YOUR TASK: What is needed is an exact transcription of the line containing "Where should I" and every line after it through the end of the entries below, with no pictures.
(Beginning of DATASET EXTRACT)
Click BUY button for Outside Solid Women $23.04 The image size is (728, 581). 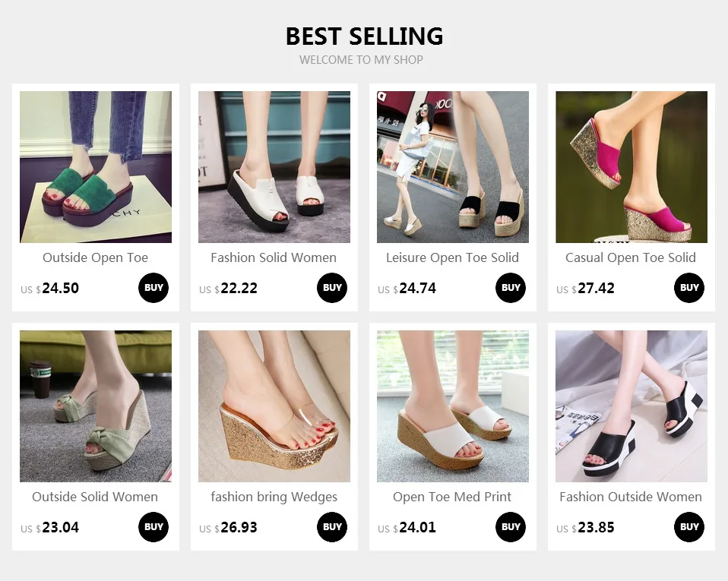click(154, 527)
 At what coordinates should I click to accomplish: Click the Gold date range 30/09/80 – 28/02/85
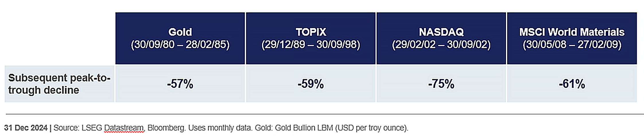coord(180,45)
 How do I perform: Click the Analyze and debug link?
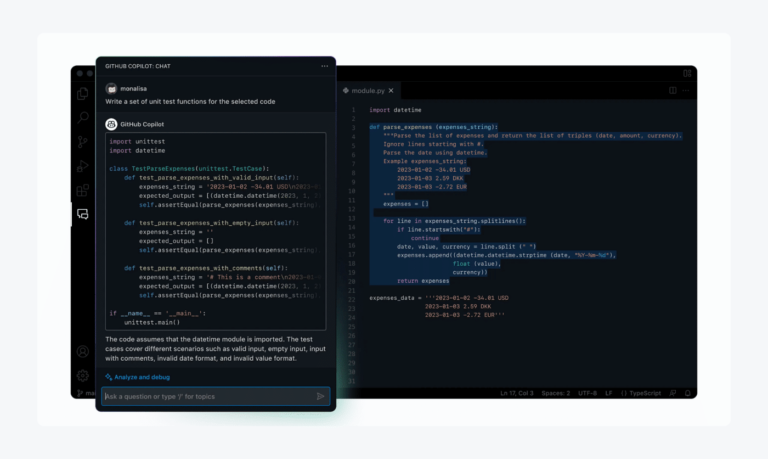[x=141, y=377]
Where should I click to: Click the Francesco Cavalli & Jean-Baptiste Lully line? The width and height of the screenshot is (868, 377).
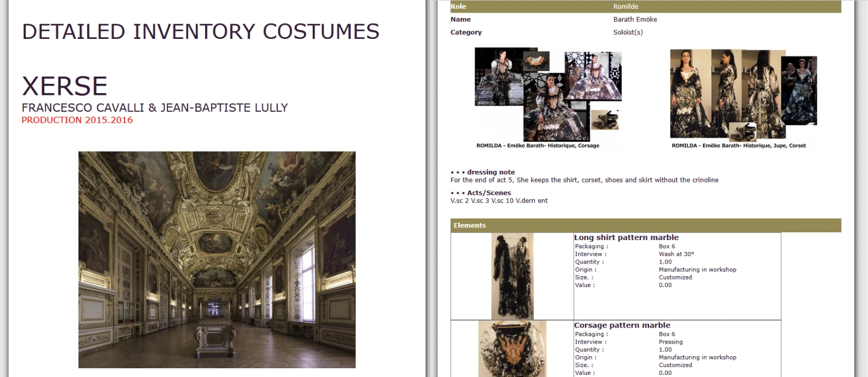pyautogui.click(x=155, y=107)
(End of DATASET EXTRACT)
EXERCISE RESPONSE:
Where should I click to: Click the Francesco Cavalli & Jean-Baptiste Lully line? The width and height of the screenshot is (868, 377).
pyautogui.click(x=155, y=107)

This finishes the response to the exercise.